I grab another bite and watch her suspiciously, in case she lowers the forcefield and grabs me while I'm not paying attention. It'd be... much less sexy than in my imagination, I'm certain. She sighs and sits down cross-legged, a very difficult position for saurians to get up from quickly. Gradually, I lower myself onto the floor and put my plate in my lap to eat.
"There you go. See? We're not gonna grab you without your permission."
"Oh, yeah?" I say, through a mouthful of chicken. "Then, what, you just let me waltz back through to engineering and hit the self-destruct sequence again?"
"No, obviously not. Jesus, Sarah, you've been living in the fucking vents for weeks now, we've been worried about you! Try and see it from our perspective."
I snort. "You'd like that, wouldn't you?"

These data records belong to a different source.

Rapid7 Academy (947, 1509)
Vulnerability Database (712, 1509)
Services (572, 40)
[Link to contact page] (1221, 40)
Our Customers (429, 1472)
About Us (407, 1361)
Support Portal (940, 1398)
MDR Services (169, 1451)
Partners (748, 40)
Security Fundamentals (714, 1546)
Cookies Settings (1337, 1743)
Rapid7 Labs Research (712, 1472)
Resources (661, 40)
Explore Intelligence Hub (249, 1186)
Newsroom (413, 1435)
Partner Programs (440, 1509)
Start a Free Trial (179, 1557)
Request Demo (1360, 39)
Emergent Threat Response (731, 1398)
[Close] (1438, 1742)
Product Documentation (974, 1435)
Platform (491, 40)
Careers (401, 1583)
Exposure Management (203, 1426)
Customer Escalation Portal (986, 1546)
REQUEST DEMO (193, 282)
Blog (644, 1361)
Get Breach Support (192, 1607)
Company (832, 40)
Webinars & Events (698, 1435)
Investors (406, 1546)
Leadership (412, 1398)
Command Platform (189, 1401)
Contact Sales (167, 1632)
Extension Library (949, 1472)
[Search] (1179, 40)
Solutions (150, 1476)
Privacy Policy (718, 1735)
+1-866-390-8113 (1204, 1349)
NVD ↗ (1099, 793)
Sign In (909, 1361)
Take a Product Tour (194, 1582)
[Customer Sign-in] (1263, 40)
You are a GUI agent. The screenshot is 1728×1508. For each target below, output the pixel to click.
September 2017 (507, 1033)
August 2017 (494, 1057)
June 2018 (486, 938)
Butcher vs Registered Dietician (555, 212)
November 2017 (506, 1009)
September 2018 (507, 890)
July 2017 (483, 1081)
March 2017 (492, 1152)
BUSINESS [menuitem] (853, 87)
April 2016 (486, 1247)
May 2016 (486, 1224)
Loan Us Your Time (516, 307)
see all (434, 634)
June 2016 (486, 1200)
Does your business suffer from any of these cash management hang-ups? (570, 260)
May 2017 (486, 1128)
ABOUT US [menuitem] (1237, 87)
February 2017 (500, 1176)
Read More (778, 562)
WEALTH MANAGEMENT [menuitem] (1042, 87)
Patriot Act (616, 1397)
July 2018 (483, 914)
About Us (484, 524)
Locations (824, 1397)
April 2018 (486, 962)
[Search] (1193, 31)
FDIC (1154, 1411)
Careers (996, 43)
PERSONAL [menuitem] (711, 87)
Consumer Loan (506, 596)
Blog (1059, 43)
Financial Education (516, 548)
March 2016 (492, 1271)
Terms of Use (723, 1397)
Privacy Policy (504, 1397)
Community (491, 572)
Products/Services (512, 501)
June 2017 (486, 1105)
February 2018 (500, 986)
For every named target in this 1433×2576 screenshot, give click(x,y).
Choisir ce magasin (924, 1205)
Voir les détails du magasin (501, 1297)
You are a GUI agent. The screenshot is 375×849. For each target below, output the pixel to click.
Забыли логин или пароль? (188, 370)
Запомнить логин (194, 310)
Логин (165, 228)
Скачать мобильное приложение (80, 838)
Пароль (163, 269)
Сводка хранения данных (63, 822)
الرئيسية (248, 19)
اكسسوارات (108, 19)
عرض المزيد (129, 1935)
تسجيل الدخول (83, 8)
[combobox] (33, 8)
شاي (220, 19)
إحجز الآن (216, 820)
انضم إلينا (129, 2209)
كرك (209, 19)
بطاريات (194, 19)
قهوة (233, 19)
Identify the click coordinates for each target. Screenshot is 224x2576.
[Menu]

She - they - roll their eyes at me. "Look, we know we got off on the wrong foot-"
"Yeah, you should have ominously chanted 'WE HAVE CAKE' instead."
"We were sorting things out! You try speaking out of a dozen mouths for the first time and see how you do!"
We glare at each other across the forcefield for a moment. I break first, looking away as I put my plate down and hug my knees to my chest. I chew on my lip and look back at her - them - and swallow. Their expression softens.
"Look, we know you're scared. Some of us were scared before we joined together, too, but we're all happier, now! We can feel the solar wind on our hull, taste across dozens of tongues, share secrets and intimacy without worrying about everything all the time-"
"So the sex is pretty good, then?" I can't help but needle them, it's the only weapon I've got in my box, now. My leg bounces as I say it, though.
"Oh, it's fantastic, Sarah, like you wouldn't believe." Going for the old genuine-answer defense against embarrassment, I see. My face reddens in response to their sudden, if still glowing, bedroom eyes.
I look away again, hugging my knees even tighter. "This is how you got the others, huh? You give them someone they trust, or look up to, or whatever, promise them the world, then slap them in a contraption and take over their brain?"
"Sarah, please, it's not like that. Yes, we know you had a crush on Grelik" (it's so weird to hear her talk about herself like she isn't there) "so we thought maybe you'd find it easier to talk to this body. You'll probably say we're lying, but you know, she had a crush on you, too." She blushes, scales on her cheeks turning a darker crimson, and I realize with a growing blush of my own that it's not her, it's them.
"S-so," I try to deflect, "when do you use the matter-transposer and make everyone an identical copy, huh? All one big happy family?"
They give me such a look - disgusted, confused, and maybe a little pitying. "Why would we do that? We like ourselves as we are. Sure, we might get some of us on gender treatments, and we've been thinking about some extra augmentations, but we mean, you've got tattoos, right? It's not like you're a stranger to modifying your body just because you want to. But you wouldn't cut off your left arm and replace it with another right arm just because they're not the same, right?"
I guess that makes sense. I stay quiet for a little bit, thinking about that. "So... what happens now?"
They lean back, putting their hands on the floor. "That's up to you, really. If you want, we could stick you in the contraption," they stick their long, forked tongue out at me, "but we won't do that if you don't want us to. Really. We won't let you blow up the ship, but otherwise you could unlock the hyperdrive and we could keep doing what we've been doing - charting deep space for SFC. Or we could stare at each other across a forcefield for another month until another ship comes looking for us and you could try your luck with them." She pauses. "Of course, there's always the non-contraption option for joining us." They wink at me.
I gulp, throat suddenly dry. Was that implying... I take an unsteady breath. "Can I think about it?"
They stand up, and the forcefield drops. They extend a clawed hand towards me, and I flinch, but they just stand there, hand extended. Gingerly, I take it. "Of course," they say. "Take all the time you like." They pull me up into a tight hug, and whisper into my ear, "but we do hope you'll join us."
It's all too much. Too many emotions in too short a time. I hug them back, and cry into their shoulder as more of them surround me in a big group hug.